A different ticket lock implementation collects statistics, such as the number of acquisitions and releases, number of cmpxchg failures, etc. Rarely I see the statistics corrupted despite the fact that the stats structure is instantiated in TLS and is updated after the operation (acq/rel) completes. In that case it looks like the CPU is becoming really confused for a moment, but not enough to outright crash. I should note for this one the lock structure is 5 fields in a 32-bit word.
But just looking at the above code, I fail to see a problem. I'm hoping someone can spot some subtle thing I'm doing wrong or can offer advice on how I might narrow-down the problem.
Your reply seems to indicate a technical nature.
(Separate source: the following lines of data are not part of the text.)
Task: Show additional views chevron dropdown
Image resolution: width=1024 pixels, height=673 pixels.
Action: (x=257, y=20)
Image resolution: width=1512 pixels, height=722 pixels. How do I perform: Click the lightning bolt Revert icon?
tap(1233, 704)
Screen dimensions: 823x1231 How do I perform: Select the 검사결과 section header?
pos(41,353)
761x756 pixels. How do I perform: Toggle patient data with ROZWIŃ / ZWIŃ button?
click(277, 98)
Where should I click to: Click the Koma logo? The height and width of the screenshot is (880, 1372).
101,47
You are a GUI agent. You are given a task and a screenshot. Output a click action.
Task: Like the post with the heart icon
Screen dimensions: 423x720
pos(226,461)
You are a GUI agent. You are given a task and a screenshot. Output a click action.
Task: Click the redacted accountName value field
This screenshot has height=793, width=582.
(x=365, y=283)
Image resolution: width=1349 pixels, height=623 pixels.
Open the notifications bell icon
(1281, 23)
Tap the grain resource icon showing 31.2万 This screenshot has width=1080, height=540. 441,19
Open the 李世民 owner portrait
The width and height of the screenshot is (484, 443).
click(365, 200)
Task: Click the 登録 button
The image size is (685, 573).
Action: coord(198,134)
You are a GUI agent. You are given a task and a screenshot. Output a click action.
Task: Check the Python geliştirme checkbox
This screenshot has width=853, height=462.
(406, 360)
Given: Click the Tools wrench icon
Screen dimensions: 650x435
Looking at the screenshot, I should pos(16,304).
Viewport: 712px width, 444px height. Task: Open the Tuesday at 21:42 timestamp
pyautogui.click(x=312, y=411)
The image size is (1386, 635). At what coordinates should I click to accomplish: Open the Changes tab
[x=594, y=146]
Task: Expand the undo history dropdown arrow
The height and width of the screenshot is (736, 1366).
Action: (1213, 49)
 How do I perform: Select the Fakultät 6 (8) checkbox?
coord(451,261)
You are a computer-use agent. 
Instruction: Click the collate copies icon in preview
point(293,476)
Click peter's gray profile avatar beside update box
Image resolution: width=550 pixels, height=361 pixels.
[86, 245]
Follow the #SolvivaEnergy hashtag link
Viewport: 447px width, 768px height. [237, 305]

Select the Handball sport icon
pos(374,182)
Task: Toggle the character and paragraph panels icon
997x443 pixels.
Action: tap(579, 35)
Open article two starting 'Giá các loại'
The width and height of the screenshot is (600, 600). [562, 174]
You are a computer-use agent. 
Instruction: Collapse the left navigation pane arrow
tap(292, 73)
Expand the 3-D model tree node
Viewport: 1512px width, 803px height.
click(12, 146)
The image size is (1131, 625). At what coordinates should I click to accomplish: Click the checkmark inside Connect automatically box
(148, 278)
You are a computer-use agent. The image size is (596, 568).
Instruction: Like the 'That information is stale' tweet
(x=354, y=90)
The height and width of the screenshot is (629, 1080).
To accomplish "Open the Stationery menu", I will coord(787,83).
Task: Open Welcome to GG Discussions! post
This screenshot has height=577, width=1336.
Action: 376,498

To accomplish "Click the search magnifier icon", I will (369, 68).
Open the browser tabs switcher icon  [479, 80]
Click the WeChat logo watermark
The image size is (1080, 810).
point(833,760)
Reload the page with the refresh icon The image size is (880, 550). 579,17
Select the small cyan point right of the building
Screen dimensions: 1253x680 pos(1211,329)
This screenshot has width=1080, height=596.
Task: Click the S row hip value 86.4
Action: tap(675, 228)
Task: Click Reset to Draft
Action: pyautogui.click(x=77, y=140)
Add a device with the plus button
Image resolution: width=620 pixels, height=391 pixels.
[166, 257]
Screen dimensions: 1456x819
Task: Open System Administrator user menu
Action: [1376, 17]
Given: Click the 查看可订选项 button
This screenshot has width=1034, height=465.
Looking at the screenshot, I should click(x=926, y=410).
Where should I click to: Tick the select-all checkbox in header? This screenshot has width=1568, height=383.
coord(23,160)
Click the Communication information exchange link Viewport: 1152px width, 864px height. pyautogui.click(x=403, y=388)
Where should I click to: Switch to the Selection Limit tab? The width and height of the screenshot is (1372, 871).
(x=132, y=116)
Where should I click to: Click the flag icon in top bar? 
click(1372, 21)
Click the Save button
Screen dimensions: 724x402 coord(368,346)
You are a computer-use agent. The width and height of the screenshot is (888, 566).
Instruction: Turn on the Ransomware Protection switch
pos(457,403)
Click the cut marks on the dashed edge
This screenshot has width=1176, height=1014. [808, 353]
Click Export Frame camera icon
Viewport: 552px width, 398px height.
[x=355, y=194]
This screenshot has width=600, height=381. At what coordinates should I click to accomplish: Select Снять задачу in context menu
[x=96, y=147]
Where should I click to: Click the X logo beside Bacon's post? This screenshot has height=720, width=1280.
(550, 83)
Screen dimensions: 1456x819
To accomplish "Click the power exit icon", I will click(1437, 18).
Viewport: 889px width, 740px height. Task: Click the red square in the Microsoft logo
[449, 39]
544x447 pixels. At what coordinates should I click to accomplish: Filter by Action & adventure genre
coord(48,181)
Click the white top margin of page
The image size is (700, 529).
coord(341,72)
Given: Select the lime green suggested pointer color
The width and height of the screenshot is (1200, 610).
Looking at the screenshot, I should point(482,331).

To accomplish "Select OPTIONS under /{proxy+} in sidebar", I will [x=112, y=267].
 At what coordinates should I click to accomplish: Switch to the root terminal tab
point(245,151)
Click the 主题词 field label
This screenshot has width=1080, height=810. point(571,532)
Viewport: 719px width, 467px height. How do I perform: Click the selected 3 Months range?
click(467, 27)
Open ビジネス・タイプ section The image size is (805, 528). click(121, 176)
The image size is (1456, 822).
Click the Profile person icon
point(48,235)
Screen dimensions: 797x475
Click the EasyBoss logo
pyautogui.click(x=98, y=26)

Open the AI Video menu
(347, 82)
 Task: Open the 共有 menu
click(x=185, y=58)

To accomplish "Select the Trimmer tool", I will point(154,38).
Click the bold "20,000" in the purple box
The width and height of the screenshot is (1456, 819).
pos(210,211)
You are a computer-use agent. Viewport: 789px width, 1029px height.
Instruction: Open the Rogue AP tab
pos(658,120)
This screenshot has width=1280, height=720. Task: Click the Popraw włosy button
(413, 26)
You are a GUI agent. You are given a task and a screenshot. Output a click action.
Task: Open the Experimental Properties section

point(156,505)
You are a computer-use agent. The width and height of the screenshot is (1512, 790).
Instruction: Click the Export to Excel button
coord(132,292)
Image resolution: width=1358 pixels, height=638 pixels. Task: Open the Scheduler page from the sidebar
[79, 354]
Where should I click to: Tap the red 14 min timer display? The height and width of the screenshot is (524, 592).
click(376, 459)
Needed to google what Ticket-Lock was.
From Github concerning Ticket Spinlocks and its Implementation: https://mfukar.github.io/2017/09/08/ticketspinlock.html
Found this Linux website about a Patch for Ticket-Lock: https://lore.kernel.org/linux-riscv/CAAhSdy1JHLUFwu7RuCaQ+RUWRBks2KsDva7EpRt8--4ZfofSUQ@mail.gmail.c...
The above image is just to see if this is related to Ticket-Lock issue you are having with Linux.
Github would be a good place for to get help since it is made for Developers and programmers.
Trying posting your Thread at AMD Developer's Forum and see where the Moderator assigns your thread to from here: https://community.amd.com/t5/newcomers-start-here/bd-p/newcomer-forum
Unfortunately you probably need to know some assembler to understand my query. The link you provided is related to the Linux kernel, which is a program that uses ticket locks sometimes.
Actually, I notice I thought I had been approved quickly for the dev forums and thought I was in one. Hopefully one of the mods gets around to it soon.